* Exercise details *
The answer is one number: how many lines in the data below hold "Open".

────────────────────────────────────────

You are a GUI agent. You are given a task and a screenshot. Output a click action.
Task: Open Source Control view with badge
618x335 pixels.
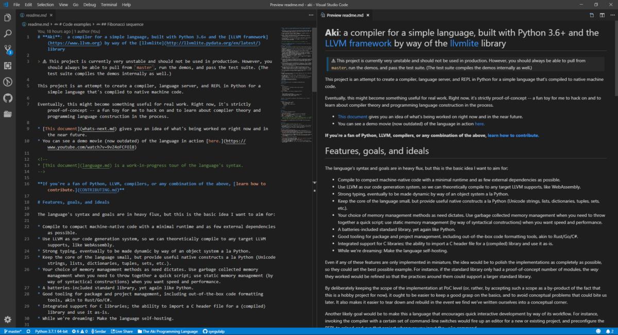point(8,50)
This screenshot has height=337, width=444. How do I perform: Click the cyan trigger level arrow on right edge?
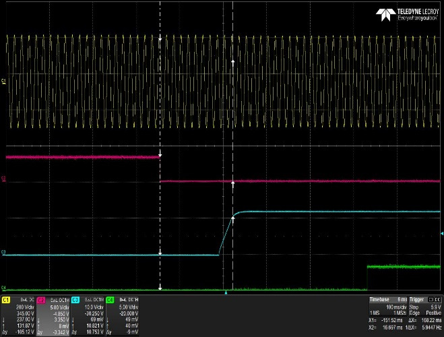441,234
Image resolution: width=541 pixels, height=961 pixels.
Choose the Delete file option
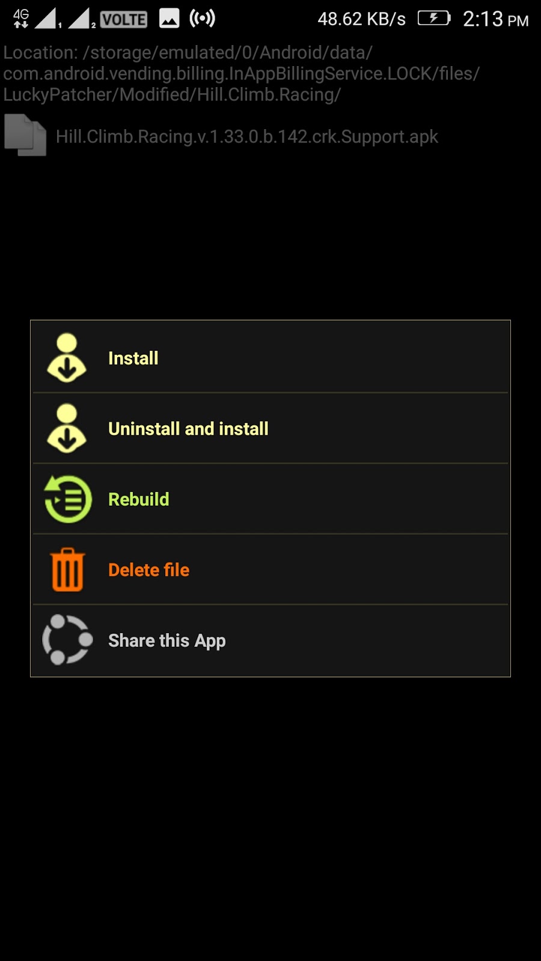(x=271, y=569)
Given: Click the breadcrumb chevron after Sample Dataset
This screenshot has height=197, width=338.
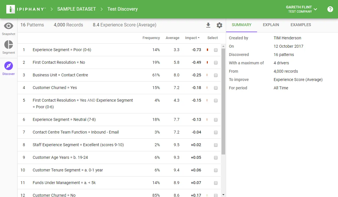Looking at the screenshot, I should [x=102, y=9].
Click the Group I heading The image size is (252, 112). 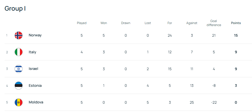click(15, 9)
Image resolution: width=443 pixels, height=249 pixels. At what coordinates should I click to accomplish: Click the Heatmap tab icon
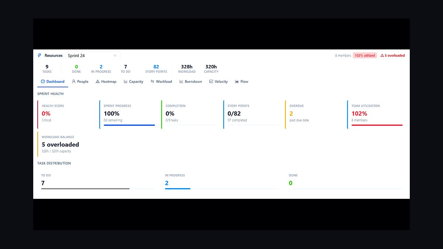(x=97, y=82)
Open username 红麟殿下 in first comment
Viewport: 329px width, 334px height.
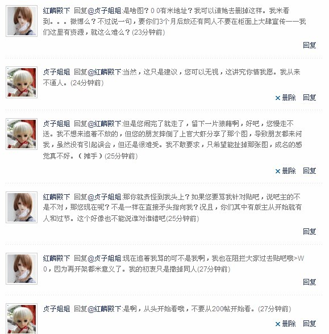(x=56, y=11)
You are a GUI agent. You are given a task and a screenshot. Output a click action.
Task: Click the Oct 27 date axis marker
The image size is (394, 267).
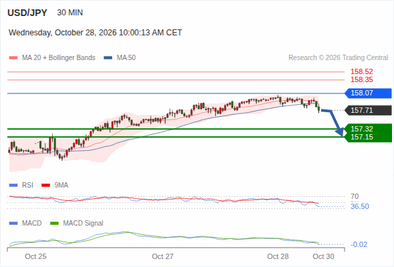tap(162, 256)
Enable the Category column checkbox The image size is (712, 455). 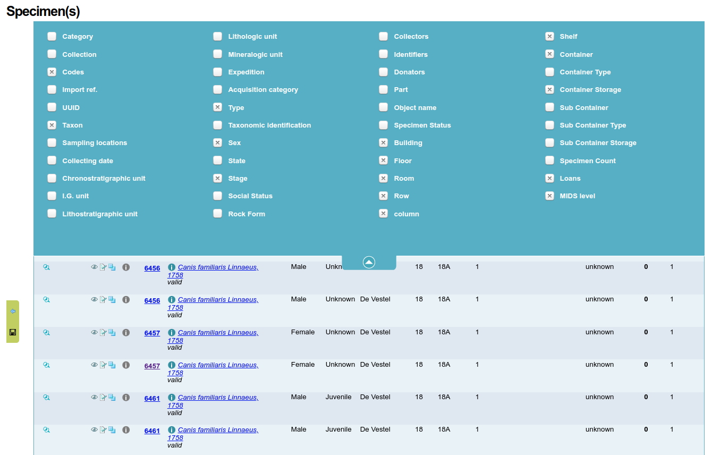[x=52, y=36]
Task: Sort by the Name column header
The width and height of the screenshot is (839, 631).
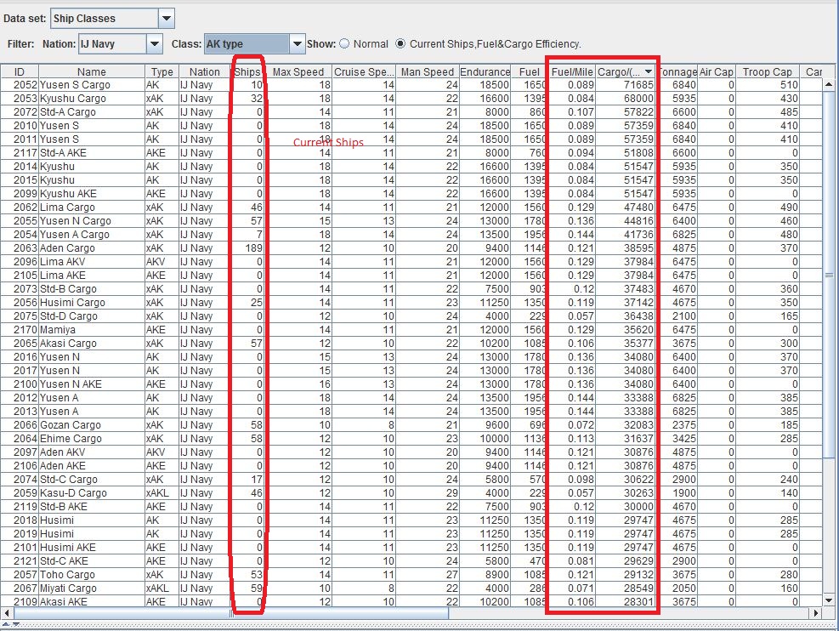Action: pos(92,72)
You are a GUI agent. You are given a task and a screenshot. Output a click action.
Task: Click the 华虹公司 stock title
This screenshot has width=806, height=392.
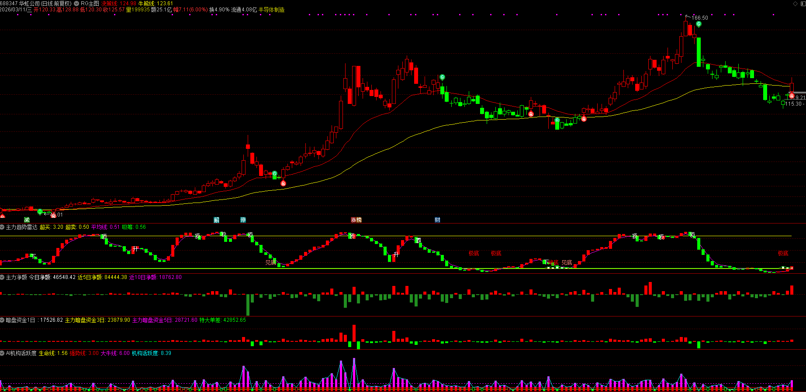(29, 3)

────────────────────────────────────────

* Your response *
2